Huge Volcano Revealed Under the Sea
Perspective view of the Kawio Barat (West Kawio) seamount looking from the northwest. The underwater volcano rises around 10,000 feet (3,800 meters) from the seafloor.
CREDIT: INDEX 2010.
A huge underwater volcano has been mapped and photographed by scientists exploring the deep ocean north of Sulawesi, Indonesia.
The more than 10,000-foot- (3,048-meter-) tall volcano is called Kawio Barat, referring to the ocean area west of Indonesia's Kawio Islands, south of the Philippines. The giant volcano was mapped by the U.S. National Oceanic and Atmospheric Administration (NOAA) ship Okeanos Explorer.
So far the ship has mapped 2,400 square miles (6,216 square kilometers) of the Indonesian seafloor, an area equal to the size of Delaware. The project is part of an ongoing mission to reveal the mysteries of the ocean floor.
"This is a huge undersea volcano, taller than all but three or four mountains in Indonesia, and rising more than 10,000 feet from the seafloor in water more than 18,000 feet (5,486 meters) deep," said microbiologist and team member Jim Holden of the University of Massachusetts in Amherst. "The more we understand these undersea features and the communities of life they support, the better we can manage and protect the ocean and its resources."

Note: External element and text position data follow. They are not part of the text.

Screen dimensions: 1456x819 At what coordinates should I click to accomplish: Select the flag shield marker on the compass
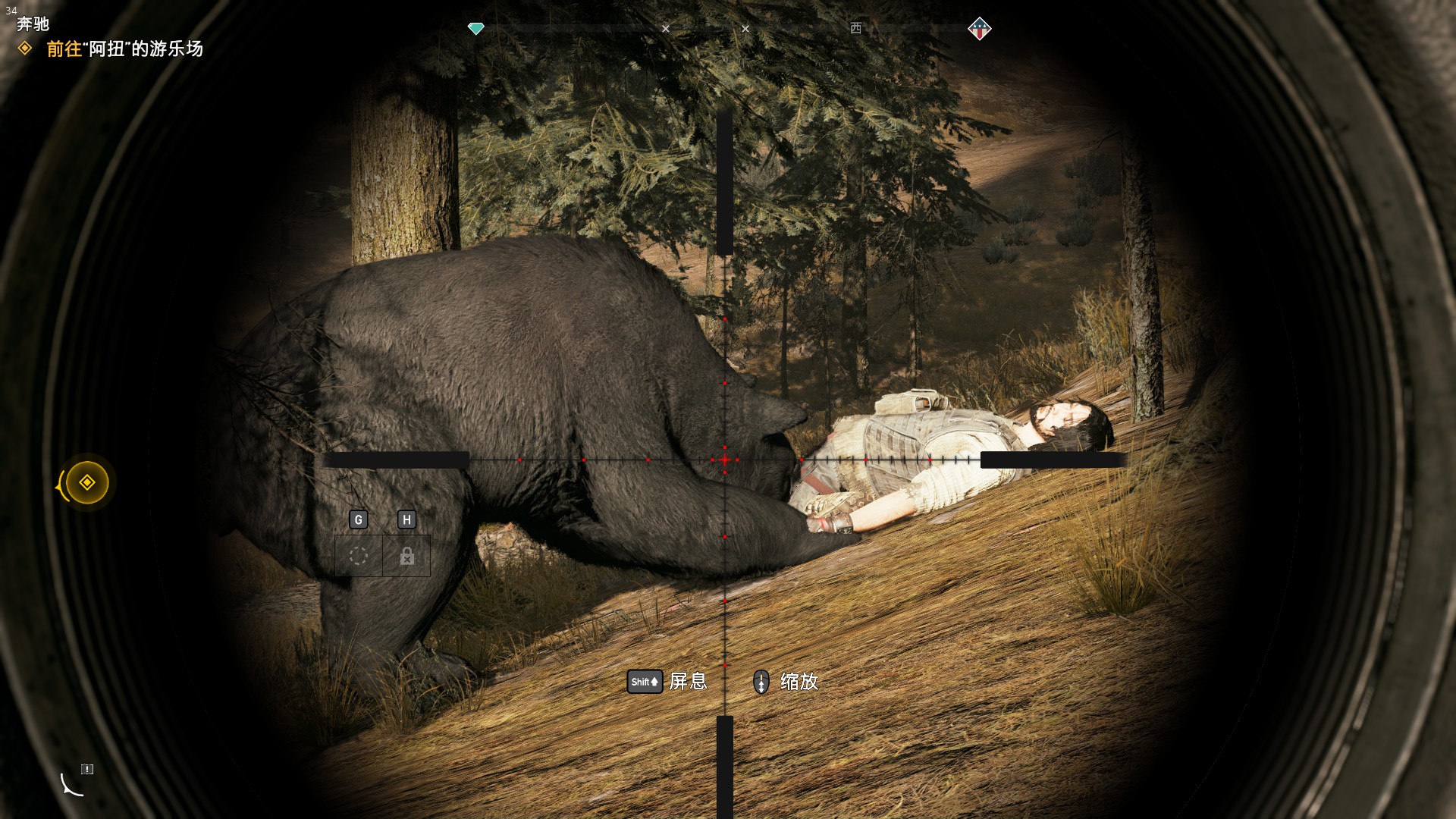coord(979,29)
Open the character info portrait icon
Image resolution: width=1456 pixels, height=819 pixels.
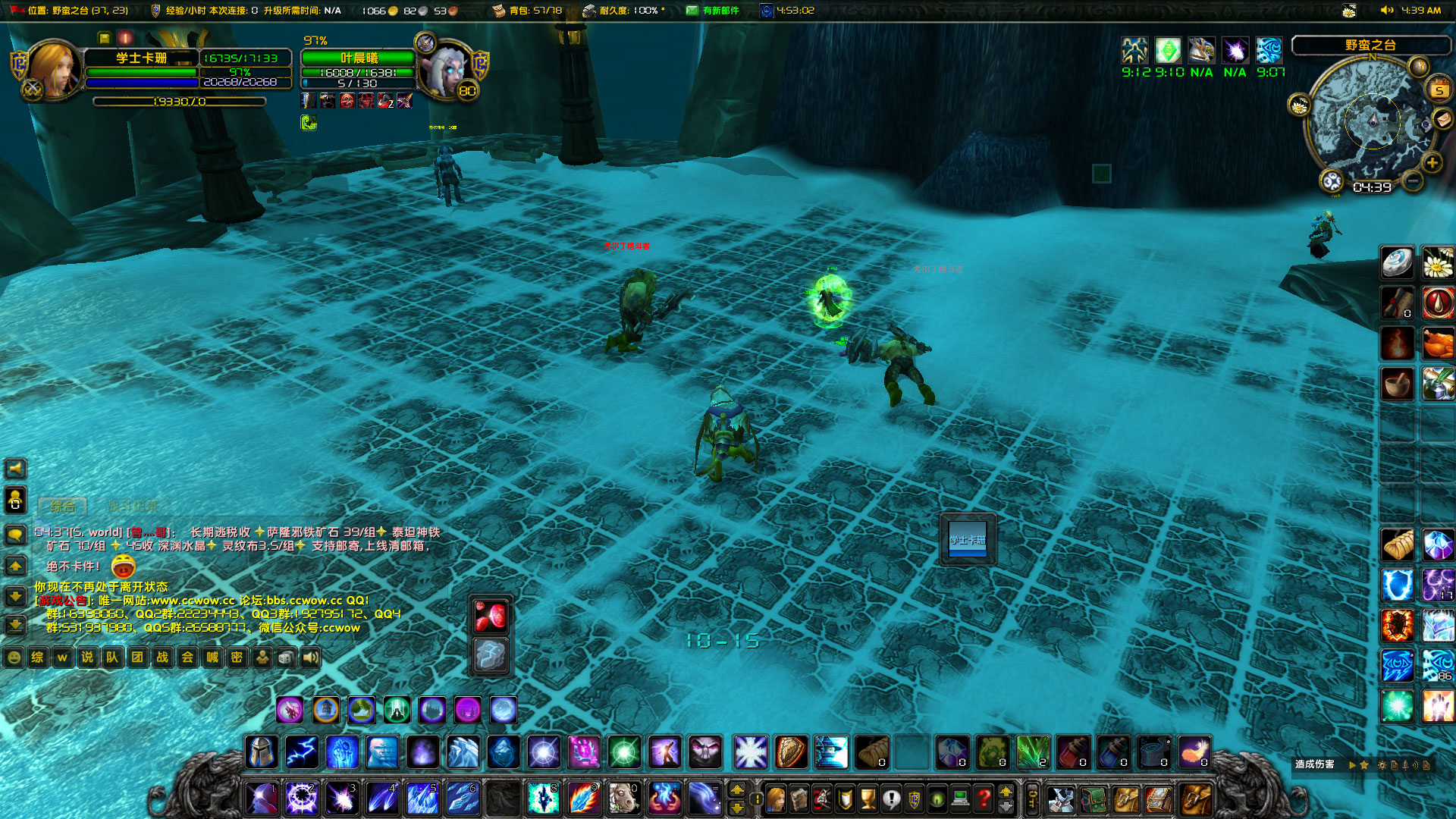tap(775, 798)
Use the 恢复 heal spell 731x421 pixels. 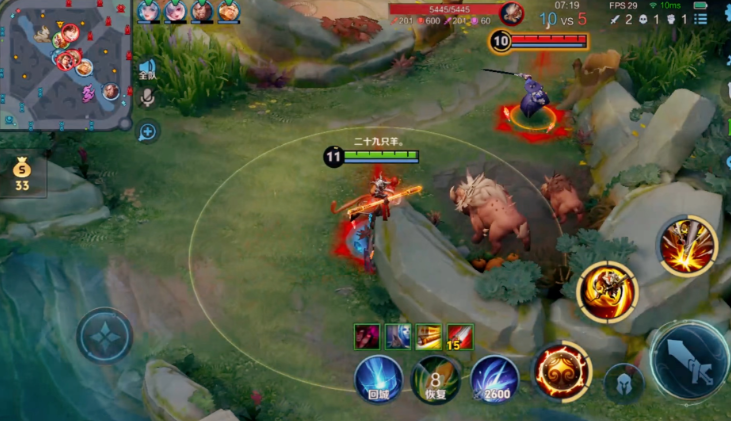[436, 380]
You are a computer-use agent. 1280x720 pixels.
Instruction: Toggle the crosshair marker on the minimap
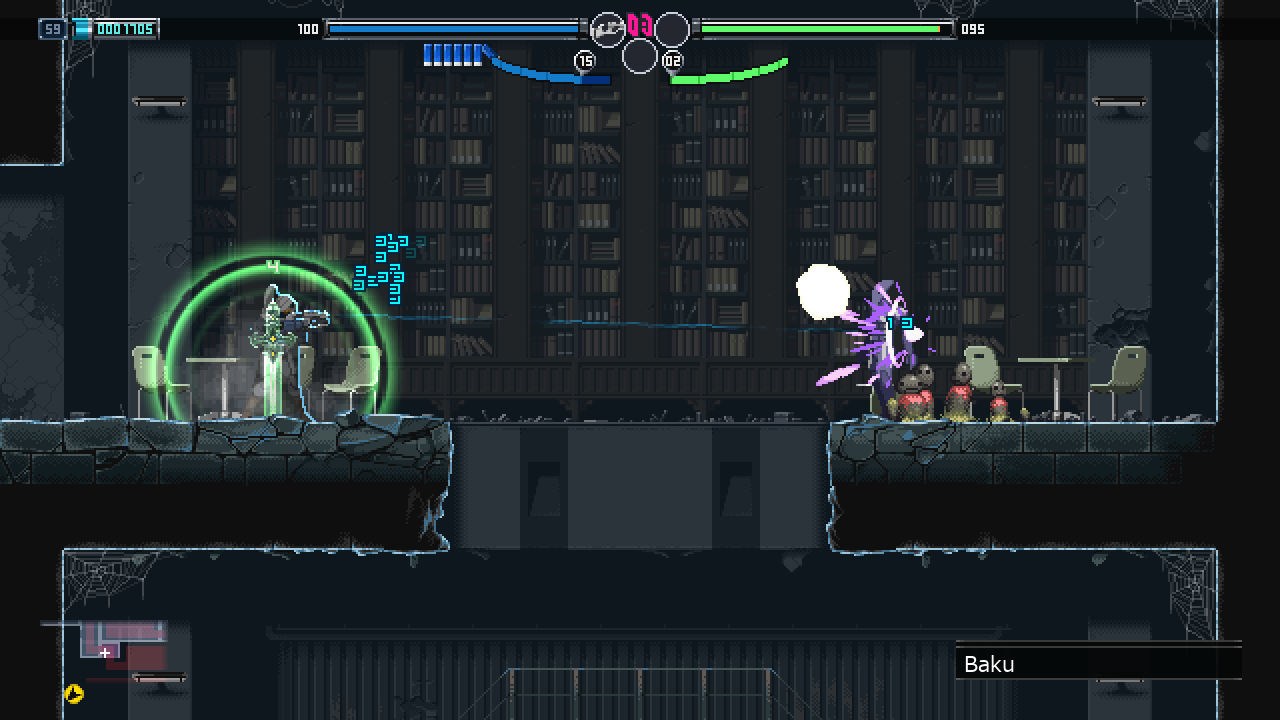coord(104,651)
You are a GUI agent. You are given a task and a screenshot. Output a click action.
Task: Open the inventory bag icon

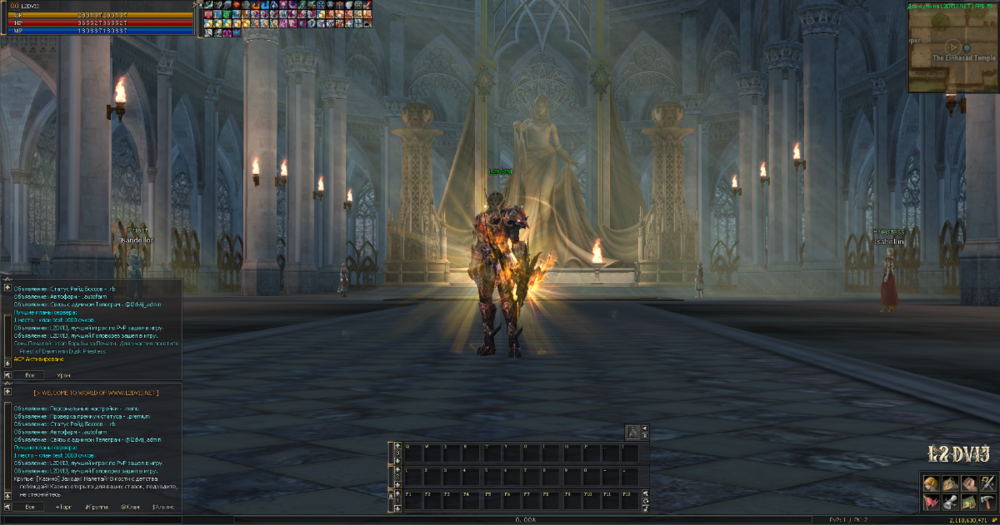click(x=949, y=484)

While many scientific expeditions brave extreme conditions , many team members were not actually on board Okeanos during the mapping mission. Some scientists worked from shore via satellite and high-speed Internet connections at command centers in Jakarta, Indonesia and Seattle, Wash.
Okeanos Explorer was equipped with sonar and an underwater robot, called a Remote Operating Vehicle (ROV), which is tethered to the ship and piloted by crew on board. The ROV can descend as deep as 13,000 feet (3,962 meters) and provides live video from the seafloor.
In mid-July, the Indonesian research and fisheries vessel Baruna Jaya IV will map more of the seafloor and deploy instruments within the Kawio Islands before both ships meet in the Indonesian Port of Bitung. They will redeploy on July 21 to continue exploring more of the uncharted ocean near the island chains of Sangihe and Talaud. The expedition concludes on Aug. 14.
Investigating previously unexplored ocean areas will yield new phenomena and provide information that will improve our understanding of ocean ecosystems, ocean acidification and climate change impacts, said the scientists.
"Ocean-related concerns, including food security and protecting ocean ecosystems that support fisheries, affect many nations including Indonesia a nation of 17,000 islands," said team member Sugiarta Wirasantosa of Indonesia's Agency for Marine and Fishery Research. "To understand and manage such things, we must first explore. That's why this expedition is so important."